Gubi sees the camera as another obstacle in the way of communicating with his son; Britta sees it as a window to a dream. Both are proven wrong by the end of the episode. As Jeff puts it, Abed’s film is “no Citizen Kane,” and Britta is aware that Abed might not be a great filmmaker, despite how hard she tries. But while she and Jeff are left more in awe of the film’s bizarreness, Gubi truly understands how Abed uses it to relay his emotions. The film was never for Jeff, or Britta, or even Abed: it was for Gubi. And as a father realizes the guilt his son feels, he remembers the love that will never fade.
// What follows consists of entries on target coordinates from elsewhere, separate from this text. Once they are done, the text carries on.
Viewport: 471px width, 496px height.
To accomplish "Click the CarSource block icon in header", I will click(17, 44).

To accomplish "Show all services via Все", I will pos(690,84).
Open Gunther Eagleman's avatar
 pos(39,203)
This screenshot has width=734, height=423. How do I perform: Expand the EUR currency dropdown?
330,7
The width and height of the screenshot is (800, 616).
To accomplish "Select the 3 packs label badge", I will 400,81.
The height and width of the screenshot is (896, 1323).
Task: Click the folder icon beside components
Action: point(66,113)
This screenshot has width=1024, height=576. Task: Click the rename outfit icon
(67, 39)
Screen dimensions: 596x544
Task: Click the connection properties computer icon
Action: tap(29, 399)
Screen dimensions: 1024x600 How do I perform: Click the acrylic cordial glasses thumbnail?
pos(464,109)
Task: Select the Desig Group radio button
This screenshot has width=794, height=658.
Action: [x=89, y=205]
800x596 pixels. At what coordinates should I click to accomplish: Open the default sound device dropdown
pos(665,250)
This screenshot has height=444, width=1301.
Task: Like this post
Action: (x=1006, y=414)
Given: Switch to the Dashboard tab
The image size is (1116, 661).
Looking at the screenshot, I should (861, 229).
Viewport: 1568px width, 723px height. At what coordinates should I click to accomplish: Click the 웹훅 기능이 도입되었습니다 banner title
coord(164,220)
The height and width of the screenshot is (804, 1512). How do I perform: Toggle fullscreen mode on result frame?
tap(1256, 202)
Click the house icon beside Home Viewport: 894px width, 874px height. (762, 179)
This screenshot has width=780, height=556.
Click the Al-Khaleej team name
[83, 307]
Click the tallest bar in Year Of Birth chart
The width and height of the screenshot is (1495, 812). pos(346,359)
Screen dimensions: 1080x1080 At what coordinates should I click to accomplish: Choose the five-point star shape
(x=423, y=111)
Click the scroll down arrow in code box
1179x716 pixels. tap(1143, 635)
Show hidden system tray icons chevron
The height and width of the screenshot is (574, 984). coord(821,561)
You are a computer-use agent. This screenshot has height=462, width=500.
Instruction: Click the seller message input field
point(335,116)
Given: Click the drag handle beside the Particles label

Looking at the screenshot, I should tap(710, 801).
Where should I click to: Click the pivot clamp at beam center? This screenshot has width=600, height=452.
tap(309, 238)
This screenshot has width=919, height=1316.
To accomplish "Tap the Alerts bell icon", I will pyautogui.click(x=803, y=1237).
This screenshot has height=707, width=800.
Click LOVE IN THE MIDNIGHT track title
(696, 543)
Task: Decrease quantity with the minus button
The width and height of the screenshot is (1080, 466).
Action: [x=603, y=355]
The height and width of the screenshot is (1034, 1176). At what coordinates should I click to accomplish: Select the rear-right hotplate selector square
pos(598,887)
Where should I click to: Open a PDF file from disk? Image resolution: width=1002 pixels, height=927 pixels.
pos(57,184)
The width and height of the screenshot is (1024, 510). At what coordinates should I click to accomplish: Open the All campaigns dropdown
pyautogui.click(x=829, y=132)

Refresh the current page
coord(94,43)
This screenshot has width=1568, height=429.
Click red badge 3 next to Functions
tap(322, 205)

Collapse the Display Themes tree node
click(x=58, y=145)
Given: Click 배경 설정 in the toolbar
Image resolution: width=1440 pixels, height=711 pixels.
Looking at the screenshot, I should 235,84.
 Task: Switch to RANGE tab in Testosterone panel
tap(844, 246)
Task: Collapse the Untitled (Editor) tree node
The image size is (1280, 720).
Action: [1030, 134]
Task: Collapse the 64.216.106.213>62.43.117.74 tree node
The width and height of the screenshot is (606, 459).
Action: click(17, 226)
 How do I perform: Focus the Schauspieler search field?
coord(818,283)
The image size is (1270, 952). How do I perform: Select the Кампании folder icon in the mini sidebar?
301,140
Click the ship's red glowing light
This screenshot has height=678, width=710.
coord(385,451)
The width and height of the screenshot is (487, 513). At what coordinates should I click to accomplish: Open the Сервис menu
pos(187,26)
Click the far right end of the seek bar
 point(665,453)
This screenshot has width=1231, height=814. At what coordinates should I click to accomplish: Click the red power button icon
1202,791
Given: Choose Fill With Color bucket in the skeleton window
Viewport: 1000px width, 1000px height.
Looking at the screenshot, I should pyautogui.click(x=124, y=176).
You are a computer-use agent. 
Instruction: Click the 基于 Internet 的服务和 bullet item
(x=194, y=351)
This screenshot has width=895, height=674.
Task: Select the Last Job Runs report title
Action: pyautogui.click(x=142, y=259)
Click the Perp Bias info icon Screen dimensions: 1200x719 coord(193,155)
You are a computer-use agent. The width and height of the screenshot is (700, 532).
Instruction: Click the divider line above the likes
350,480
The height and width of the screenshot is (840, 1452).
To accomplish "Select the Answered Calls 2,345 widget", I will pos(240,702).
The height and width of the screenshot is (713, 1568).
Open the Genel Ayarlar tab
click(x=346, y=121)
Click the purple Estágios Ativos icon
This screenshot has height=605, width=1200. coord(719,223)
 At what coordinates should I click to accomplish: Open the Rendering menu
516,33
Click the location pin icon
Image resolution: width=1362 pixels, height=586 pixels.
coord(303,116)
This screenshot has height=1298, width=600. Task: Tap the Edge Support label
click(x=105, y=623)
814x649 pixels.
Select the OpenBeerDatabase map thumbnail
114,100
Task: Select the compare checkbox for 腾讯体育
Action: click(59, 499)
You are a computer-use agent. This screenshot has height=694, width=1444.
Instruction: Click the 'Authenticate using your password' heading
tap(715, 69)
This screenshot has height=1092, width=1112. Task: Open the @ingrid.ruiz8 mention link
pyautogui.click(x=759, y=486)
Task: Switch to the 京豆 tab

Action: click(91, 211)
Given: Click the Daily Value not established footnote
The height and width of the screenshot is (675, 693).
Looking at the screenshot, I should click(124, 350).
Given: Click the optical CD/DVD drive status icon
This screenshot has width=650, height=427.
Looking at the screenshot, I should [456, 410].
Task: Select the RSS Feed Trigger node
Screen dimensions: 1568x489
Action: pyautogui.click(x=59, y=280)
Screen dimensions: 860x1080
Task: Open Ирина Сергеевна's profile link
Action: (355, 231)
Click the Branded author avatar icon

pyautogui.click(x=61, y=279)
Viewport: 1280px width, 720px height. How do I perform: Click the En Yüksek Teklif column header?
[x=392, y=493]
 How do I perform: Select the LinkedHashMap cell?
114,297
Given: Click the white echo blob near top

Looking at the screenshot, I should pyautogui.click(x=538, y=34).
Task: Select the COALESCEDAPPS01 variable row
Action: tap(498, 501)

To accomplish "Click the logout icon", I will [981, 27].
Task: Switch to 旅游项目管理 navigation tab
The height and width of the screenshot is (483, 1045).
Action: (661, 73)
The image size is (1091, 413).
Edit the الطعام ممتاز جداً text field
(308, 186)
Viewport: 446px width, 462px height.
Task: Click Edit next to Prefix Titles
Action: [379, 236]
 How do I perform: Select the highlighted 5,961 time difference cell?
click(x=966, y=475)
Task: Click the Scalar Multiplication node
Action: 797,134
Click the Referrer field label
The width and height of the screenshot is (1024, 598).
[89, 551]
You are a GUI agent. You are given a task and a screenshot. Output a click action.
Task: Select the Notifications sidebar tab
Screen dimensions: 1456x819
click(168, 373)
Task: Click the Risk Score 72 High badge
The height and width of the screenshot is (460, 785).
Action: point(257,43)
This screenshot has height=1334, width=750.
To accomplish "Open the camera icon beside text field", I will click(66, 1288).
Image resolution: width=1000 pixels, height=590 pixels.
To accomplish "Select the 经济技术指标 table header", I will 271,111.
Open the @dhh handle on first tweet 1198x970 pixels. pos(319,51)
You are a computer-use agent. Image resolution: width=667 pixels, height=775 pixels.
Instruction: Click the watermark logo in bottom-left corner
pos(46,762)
Jeff and Britta may be the heads of Community‘s ramshackle family, but there’s still something to be said for the love of the family you don’t get to choose.
“This is the least tight thing that has ever happened to me.”
A great trick in Community‘s arsenal is its ability to have entire episodes with very little plot, instead grasping onto a single theme, and observing how that theme manifests itself within, and between, the characters. “Social Psychology” is one of these episodes, and it’s theme is trust. It seems every ensemble sitcom must deal with a trust episode at some point, but it makes sense. Because of our involvement in the story, and the inherent narrative structure of television, it’s easy for us, the viewers, to make assumptions about how well these people know each other. However, relationships take longer than a few episodes to form. It’s important to tackle these themes early on, as they lay a foundation for moving forward, pushing into sillier plots and more organic character moments.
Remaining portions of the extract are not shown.